LISTED ENTRIES:

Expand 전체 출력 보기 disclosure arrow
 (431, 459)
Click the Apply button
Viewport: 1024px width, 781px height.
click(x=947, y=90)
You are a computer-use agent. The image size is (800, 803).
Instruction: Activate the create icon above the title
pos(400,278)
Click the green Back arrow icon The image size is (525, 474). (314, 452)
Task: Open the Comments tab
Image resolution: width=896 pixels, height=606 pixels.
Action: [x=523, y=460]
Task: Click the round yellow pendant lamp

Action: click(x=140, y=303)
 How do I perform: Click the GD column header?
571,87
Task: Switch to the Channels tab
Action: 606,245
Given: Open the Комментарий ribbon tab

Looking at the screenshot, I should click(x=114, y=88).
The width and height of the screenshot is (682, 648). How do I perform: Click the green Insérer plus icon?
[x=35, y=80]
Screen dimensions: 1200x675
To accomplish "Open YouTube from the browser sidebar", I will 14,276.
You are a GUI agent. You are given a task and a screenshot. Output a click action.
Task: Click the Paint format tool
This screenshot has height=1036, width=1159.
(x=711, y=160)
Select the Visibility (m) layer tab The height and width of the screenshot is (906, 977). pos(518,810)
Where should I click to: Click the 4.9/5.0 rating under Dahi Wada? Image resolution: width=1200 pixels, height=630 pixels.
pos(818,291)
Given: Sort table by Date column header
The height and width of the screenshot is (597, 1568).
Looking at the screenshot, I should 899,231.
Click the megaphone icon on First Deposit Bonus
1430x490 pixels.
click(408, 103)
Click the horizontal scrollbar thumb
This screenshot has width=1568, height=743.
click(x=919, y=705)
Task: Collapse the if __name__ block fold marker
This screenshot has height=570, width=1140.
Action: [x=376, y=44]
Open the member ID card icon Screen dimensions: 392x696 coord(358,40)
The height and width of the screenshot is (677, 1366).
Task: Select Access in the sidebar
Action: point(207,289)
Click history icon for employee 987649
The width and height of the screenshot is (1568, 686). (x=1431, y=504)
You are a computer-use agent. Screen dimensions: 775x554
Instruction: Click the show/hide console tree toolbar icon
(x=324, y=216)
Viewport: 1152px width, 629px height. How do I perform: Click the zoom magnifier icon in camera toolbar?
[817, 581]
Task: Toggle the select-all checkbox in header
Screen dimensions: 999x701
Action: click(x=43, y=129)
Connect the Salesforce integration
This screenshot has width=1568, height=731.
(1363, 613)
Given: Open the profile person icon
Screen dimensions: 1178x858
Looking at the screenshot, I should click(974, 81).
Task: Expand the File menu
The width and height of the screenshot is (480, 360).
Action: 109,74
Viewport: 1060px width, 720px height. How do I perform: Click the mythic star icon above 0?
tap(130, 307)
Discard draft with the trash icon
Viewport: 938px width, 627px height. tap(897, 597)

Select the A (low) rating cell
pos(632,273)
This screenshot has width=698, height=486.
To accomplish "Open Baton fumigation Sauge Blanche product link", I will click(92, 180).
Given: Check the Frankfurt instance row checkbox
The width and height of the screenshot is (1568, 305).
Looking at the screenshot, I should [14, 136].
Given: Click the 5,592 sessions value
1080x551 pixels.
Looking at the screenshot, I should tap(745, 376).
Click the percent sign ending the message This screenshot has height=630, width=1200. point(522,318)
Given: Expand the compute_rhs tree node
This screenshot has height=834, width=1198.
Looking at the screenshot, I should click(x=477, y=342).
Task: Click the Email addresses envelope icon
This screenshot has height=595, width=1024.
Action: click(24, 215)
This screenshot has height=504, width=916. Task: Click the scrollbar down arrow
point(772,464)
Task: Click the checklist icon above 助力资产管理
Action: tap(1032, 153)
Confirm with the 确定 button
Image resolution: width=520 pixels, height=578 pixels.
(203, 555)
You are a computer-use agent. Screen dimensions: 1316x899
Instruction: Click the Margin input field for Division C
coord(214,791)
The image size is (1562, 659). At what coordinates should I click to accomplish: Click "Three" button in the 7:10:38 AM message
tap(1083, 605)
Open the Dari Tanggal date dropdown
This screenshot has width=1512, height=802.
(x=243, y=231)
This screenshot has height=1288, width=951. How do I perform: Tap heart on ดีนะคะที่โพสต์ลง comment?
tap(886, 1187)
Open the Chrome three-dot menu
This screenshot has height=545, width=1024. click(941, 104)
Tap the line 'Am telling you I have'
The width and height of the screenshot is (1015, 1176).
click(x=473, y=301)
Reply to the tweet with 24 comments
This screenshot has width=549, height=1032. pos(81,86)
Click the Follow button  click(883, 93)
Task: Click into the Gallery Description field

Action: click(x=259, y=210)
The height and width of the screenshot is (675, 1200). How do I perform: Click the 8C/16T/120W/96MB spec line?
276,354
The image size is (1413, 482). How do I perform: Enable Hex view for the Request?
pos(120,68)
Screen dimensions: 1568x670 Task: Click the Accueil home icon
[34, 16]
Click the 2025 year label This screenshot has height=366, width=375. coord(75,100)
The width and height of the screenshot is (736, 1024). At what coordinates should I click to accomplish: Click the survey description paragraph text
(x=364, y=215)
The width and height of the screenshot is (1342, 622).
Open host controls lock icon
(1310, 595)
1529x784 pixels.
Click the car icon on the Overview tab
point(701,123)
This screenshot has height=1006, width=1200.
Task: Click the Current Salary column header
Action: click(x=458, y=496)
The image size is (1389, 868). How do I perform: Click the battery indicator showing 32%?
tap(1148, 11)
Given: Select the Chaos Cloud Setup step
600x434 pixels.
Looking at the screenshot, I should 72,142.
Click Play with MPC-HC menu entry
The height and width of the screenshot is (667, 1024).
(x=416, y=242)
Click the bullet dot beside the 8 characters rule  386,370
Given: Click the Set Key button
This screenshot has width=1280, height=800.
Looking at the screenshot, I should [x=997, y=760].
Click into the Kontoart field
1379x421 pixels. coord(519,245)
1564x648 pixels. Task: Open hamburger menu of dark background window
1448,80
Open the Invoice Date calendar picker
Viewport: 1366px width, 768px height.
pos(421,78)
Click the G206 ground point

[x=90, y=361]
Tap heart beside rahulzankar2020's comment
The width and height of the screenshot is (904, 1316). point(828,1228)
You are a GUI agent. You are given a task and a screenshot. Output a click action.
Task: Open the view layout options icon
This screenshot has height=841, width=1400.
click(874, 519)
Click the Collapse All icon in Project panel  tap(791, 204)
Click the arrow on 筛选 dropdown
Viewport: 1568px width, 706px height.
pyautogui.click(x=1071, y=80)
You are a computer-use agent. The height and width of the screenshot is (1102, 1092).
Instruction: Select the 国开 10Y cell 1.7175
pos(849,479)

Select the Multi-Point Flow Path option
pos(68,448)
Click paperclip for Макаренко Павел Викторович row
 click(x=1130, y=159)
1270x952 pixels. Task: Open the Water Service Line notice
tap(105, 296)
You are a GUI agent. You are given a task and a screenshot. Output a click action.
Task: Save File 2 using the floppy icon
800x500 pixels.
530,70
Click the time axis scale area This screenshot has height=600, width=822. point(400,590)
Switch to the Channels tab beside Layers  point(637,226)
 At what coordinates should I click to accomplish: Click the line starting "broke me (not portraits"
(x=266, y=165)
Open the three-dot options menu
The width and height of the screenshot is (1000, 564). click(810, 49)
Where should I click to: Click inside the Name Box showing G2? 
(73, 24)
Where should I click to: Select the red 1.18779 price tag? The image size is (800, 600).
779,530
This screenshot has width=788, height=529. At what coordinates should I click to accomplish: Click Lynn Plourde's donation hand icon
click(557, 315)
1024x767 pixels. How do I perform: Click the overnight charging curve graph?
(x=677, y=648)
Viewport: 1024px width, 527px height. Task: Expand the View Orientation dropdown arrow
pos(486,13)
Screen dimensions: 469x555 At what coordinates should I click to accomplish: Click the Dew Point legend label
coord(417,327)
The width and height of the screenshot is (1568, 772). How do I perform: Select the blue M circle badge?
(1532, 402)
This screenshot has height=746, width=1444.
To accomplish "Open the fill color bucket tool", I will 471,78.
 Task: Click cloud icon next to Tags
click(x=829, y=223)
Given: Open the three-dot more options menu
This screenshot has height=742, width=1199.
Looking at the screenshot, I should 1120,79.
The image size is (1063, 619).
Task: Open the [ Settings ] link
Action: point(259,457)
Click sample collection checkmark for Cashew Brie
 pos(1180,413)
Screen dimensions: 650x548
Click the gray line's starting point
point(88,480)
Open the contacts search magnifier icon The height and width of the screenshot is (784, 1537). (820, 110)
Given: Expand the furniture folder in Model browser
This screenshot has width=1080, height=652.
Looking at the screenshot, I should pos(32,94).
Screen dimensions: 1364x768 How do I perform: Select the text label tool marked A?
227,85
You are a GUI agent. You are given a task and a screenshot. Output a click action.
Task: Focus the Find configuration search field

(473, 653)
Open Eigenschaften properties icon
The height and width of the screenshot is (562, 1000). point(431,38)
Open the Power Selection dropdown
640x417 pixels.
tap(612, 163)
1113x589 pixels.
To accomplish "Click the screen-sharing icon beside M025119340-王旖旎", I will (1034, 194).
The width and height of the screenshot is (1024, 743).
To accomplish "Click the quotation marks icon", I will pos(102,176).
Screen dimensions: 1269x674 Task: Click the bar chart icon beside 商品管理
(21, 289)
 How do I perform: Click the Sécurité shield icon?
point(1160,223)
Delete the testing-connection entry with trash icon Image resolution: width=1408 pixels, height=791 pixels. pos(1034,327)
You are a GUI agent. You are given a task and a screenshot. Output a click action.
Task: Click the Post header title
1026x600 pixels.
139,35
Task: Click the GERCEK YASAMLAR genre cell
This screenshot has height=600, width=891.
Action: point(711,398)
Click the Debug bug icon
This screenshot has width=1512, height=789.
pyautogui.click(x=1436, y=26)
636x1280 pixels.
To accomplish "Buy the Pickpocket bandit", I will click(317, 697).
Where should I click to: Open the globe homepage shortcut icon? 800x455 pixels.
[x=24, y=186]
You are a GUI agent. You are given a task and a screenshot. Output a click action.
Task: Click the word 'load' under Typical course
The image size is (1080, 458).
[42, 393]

WORK REQUEST:
Within the material above, transcribe exactly the lines that run from the line holding "This screenshot has height=742, width=1199." through the line holding "Given: Expand the furniture".

TASK ANSWER:
This screenshot has height=742, width=1199.
Looking at the screenshot, I should 1120,79.
The image size is (1063, 619).
Task: Open the [ Settings ] link
Action: point(259,457)
Click sample collection checkmark for Cashew Brie
 pos(1180,413)
Screen dimensions: 650x548
Click the gray line's starting point
point(88,480)
Open the contacts search magnifier icon The height and width of the screenshot is (784, 1537). (820, 110)
Given: Expand the furniture folder in Model browser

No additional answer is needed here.